**Extract provided**
-------
In recent years, in order to mitigate the impact of pointing errors, several acquire, tracking and pointing (ATP) mechanisms have been developed to increase the robustness of FSO links. Depending on the equipment used, these ATP mechanisms can be broadly classified as gimbal-based, mirror-based, adaptive optics (AO) and liquid crystal solutions [14]. Moreover, hybrid ATP methods have been proposed, integrating the different advantages of each mechanism [15].

Despite their limited steering speed and precision, gimbal-based systems provide the advantage of a wide field-of-view (FoV), which is a key limiting factor in its counterpart technologies [13,14]. Nevertheless, recent advances in high precision electro-mechanical systems may allow to effectively answer the needs of FSO systems. Furthermore, the wide FoV makes gimbal-based systems ideal for MIMO-FSO systems, enabling them to switch between receivers that can be several meters apart [16].

Given the aforementioned advantages of FSO systems, the scientific community has been focused on trying to mitigate the key impairments that can compromise this technology. In [17], the authors show a remarkable 11 mm misalignment tolerance using a custom made 2-D photodetector (PD) array. This high misalignment tolerance is obtained at the cost of a bandwidth trade-off, where the −3 dB point is below 5 GHz. Indeed, using a PD-based receiver considerably increases the robustness of the link to the impact of pointing errors and sub-optimal angle of arrival (AoA). However, it also imposes a set of constraints to the FSO system due to the requirement of an optical-to-electrical (O/E) conversion at the receiving end of the FSO link, thus setting an ultimate bandwidth bottleneck for the system and requiring an additional electrical-to-optical conversion whenever the signal has to be relayed over optical fiber to a remote final receiver.
-------
**Requirements**
(1) According to the passage on pointing-error mitigation in FSO links, why does a PD-based receiver impose constraints on an FSO system? Answer in one to three sentences.
(2) Duplicate the part of the passage on pointing-error mitigation in FSO links starting at "In recent years, in" and ending at "each mechanism [15].".
The data have no role in this work.

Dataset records
-------
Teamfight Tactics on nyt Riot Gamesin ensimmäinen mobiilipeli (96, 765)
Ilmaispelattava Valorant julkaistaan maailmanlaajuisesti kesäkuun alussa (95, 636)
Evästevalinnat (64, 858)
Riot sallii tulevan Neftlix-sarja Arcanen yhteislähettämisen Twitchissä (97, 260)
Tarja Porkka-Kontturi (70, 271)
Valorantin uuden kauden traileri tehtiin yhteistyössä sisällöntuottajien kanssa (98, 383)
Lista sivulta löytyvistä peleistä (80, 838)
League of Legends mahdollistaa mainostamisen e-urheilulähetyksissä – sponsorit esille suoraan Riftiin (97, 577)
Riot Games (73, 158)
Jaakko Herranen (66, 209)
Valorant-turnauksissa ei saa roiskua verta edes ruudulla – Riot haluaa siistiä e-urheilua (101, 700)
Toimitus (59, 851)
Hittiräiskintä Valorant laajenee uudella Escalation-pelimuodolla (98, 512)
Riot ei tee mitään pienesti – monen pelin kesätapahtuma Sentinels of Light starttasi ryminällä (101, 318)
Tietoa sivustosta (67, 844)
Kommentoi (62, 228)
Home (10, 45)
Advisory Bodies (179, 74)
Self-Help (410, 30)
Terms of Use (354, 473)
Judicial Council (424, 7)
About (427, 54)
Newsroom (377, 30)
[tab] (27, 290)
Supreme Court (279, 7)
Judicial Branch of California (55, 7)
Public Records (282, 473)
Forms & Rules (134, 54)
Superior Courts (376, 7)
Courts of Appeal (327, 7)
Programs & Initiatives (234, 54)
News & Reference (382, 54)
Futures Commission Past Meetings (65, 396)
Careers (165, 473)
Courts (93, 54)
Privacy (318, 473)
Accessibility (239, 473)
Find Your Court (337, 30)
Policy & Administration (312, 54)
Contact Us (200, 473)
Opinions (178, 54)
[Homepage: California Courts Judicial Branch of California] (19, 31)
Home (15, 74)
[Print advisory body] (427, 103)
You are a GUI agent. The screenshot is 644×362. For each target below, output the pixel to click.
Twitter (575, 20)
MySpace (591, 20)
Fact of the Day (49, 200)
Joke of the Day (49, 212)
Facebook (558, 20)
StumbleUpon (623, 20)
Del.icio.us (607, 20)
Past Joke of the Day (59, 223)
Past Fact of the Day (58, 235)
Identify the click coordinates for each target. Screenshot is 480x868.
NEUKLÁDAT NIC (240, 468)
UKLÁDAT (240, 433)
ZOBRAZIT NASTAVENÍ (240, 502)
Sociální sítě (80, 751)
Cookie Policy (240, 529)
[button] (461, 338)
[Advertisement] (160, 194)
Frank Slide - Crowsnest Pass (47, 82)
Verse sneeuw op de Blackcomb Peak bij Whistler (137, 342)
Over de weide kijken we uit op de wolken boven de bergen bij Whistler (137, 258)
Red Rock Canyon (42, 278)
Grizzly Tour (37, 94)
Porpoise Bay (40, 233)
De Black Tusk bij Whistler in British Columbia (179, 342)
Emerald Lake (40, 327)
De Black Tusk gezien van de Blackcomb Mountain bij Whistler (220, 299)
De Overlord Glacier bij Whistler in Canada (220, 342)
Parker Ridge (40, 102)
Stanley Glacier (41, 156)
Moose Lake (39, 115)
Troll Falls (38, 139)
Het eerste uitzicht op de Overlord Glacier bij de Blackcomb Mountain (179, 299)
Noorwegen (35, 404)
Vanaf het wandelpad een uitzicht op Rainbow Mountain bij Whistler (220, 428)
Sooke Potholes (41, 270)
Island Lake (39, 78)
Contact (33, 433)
-------
**Results**
(1) A PD-based receiver requires an optical-to-electrical conversion at the receiving end of the link. This sets an ultimate bandwidth bottleneck for the system. It also requires an additional electrical-to-optical conversion whenever the signal must be relayed over optical fiber to a remote final receiver.

(2)
In recent years, in order to mitigate the impact of pointing errors, several acquire, tracking and pointing (ATP) mechanisms have been developed to increase the robustness of FSO links. Depending on the equipment used, these ATP mechanisms can be broadly classified as gimbal-based, mirror-based, adaptive optics (AO) and liquid crystal solutions [14]. Moreover, hybrid ATP methods have been proposed, integrating the different advantages of each mechanism [15].